--- SUPPLIED ENTRIES ---
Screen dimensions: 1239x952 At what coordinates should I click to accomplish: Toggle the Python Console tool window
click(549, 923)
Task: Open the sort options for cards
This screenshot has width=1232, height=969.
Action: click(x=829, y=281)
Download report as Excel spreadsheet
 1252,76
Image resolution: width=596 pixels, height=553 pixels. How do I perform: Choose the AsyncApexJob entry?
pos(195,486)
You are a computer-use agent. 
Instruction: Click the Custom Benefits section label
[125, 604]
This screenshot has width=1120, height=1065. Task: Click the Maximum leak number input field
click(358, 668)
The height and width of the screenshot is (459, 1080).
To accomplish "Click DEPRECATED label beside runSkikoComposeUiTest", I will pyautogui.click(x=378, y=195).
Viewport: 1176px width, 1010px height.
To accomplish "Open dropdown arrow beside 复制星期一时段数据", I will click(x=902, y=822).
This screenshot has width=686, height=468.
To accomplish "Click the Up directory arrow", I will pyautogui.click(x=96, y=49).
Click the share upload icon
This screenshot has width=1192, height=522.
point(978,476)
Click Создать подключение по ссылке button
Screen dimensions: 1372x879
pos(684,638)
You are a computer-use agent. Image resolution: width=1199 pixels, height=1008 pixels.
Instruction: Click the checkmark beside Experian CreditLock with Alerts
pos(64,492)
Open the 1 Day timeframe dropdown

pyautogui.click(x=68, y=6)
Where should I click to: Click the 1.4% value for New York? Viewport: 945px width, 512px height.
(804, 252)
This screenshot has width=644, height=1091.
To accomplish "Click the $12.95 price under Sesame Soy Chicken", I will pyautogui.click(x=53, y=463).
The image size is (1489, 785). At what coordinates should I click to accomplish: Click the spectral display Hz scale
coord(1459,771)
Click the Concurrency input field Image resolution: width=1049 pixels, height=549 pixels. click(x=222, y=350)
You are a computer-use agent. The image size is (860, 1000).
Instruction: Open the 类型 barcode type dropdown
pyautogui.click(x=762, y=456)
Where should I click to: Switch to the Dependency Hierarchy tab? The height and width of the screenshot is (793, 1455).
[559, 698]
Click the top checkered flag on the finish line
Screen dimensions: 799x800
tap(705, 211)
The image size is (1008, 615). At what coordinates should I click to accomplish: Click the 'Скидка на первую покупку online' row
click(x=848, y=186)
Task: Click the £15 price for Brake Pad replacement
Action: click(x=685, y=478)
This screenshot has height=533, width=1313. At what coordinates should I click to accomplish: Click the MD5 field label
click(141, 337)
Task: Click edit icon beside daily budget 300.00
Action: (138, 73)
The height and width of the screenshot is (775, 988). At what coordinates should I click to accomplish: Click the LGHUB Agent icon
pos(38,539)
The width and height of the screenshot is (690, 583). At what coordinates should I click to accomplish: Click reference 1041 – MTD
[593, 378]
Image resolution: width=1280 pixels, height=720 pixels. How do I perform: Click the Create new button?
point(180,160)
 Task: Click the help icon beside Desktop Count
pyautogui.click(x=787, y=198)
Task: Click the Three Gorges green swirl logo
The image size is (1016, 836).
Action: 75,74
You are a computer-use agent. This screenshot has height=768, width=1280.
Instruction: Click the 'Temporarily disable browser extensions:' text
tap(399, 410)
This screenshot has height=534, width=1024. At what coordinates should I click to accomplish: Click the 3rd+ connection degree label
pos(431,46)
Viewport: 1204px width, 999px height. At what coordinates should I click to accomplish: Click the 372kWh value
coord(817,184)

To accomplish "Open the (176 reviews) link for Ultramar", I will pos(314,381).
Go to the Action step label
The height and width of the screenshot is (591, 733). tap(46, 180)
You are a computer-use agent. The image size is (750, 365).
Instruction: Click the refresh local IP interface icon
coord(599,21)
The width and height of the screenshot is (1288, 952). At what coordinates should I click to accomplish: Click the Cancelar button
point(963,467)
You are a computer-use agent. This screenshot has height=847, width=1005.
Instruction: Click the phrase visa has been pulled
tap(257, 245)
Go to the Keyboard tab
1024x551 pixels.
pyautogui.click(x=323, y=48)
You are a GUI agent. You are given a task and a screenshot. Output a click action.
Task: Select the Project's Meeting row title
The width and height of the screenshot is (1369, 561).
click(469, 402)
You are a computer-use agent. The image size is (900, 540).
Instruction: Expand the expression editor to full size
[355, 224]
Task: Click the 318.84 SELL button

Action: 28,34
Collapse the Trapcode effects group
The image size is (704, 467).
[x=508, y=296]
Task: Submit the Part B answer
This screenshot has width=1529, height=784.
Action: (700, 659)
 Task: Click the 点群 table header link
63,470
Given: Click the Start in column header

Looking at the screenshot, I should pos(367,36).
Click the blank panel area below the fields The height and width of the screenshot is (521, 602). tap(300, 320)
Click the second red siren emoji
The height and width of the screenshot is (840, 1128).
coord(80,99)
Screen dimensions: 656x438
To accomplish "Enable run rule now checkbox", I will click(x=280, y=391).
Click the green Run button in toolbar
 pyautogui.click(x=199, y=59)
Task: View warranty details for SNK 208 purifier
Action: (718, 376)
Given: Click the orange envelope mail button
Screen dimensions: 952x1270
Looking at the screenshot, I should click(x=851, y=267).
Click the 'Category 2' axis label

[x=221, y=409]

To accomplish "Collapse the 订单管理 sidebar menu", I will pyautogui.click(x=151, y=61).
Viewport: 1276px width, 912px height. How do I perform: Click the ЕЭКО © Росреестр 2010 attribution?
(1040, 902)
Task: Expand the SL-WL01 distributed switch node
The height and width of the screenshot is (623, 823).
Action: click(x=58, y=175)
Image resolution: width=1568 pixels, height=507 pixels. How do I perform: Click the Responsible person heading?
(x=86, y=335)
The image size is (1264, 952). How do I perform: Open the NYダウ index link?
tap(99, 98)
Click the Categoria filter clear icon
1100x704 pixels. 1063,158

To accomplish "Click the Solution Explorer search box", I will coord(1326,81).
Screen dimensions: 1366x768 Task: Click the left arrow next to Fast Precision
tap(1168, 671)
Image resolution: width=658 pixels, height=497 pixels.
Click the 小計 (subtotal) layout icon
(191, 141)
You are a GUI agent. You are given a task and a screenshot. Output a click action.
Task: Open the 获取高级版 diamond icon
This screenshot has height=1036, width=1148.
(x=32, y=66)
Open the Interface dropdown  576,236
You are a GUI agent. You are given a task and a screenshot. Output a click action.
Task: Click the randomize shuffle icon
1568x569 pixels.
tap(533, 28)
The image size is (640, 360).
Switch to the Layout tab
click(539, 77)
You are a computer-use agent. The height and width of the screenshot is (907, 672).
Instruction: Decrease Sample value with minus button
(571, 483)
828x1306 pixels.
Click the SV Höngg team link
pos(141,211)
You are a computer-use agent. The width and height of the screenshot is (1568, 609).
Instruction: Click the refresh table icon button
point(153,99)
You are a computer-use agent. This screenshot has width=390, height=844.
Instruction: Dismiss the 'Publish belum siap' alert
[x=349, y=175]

--- PROBLEM DESCRIPTION ---
Only the lines from the one containing "Switch to the Layout tab" through the last line of the records are to be set down, exactly as they appear.

--- YOUR SOLUTION ---
Switch to the Layout tab
click(539, 77)
You are a computer-use agent. The height and width of the screenshot is (907, 672).
Instruction: Decrease Sample value with minus button
(571, 483)
828x1306 pixels.
Click the SV Höngg team link
pos(141,211)
You are a computer-use agent. The width and height of the screenshot is (1568, 609).
Instruction: Click the refresh table icon button
point(153,99)
You are a computer-use agent. This screenshot has width=390, height=844.
Instruction: Dismiss the 'Publish belum siap' alert
[x=349, y=175]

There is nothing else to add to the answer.